**Instructions to follow**
The data needs to be returned in full, exactly as it reads.

(Supplied records Opens)

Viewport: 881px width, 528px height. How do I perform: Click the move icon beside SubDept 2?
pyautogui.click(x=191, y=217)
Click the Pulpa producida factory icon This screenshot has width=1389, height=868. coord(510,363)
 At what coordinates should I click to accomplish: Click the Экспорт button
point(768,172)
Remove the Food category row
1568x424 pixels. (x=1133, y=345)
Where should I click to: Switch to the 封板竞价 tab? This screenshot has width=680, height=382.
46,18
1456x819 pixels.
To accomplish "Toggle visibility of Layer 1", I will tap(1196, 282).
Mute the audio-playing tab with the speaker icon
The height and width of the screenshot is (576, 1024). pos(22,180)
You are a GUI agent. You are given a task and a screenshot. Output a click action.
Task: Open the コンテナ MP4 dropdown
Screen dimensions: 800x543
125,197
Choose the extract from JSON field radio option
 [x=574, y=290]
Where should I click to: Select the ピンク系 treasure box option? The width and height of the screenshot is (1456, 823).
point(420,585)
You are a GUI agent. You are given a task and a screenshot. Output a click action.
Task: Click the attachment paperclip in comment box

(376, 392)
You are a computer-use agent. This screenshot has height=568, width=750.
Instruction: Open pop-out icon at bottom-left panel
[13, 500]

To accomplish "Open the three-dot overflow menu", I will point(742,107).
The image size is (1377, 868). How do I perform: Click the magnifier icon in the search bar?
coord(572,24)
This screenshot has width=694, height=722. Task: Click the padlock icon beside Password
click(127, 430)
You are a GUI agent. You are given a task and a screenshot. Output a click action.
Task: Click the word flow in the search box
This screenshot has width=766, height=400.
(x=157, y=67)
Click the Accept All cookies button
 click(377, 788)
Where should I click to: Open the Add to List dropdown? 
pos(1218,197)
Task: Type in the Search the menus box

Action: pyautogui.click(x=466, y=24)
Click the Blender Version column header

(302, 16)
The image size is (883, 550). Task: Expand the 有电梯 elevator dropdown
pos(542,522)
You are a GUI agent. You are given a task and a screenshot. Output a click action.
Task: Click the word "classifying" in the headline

(Supplied records Closes)

**The completed task**
Viewport: 881px width, 528px height. How do I perform: Click the move icon beside SubDept 2?
pyautogui.click(x=191, y=217)
Click the Pulpa producida factory icon This screenshot has width=1389, height=868. coord(510,363)
 At what coordinates should I click to accomplish: Click the Экспорт button
point(768,172)
Remove the Food category row
1568x424 pixels. (x=1133, y=345)
Where should I click to: Switch to the 封板竞价 tab? This screenshot has width=680, height=382.
46,18
1456x819 pixels.
To accomplish "Toggle visibility of Layer 1", I will tap(1196, 282).
Mute the audio-playing tab with the speaker icon
The height and width of the screenshot is (576, 1024). pos(22,180)
You are a GUI agent. You are given a task and a screenshot. Output a click action.
Task: Open the コンテナ MP4 dropdown
Screen dimensions: 800x543
125,197
Choose the extract from JSON field radio option
 [x=574, y=290]
Where should I click to: Select the ピンク系 treasure box option? The width and height of the screenshot is (1456, 823).
point(420,585)
You are a GUI agent. You are given a task and a screenshot. Output a click action.
Task: Click the attachment paperclip in comment box

(376, 392)
You are a computer-use agent. This screenshot has height=568, width=750.
Instruction: Open pop-out icon at bottom-left panel
[13, 500]

To accomplish "Open the three-dot overflow menu", I will point(742,107).
The image size is (1377, 868). How do I perform: Click the magnifier icon in the search bar?
coord(572,24)
This screenshot has width=694, height=722. Task: Click the padlock icon beside Password
click(127, 430)
You are a GUI agent. You are given a task and a screenshot. Output a click action.
Task: Click the word flow in the search box
This screenshot has width=766, height=400.
(x=157, y=67)
Click the Accept All cookies button
 click(377, 788)
Where should I click to: Open the Add to List dropdown? 
pos(1218,197)
Task: Type in the Search the menus box

Action: pyautogui.click(x=466, y=24)
Click the Blender Version column header

(302, 16)
The image size is (883, 550). Task: Expand the 有电梯 elevator dropdown
pos(542,522)
You are a GUI agent. You are given a task and a screenshot. Output a click action.
Task: Click the word "classifying" in the headline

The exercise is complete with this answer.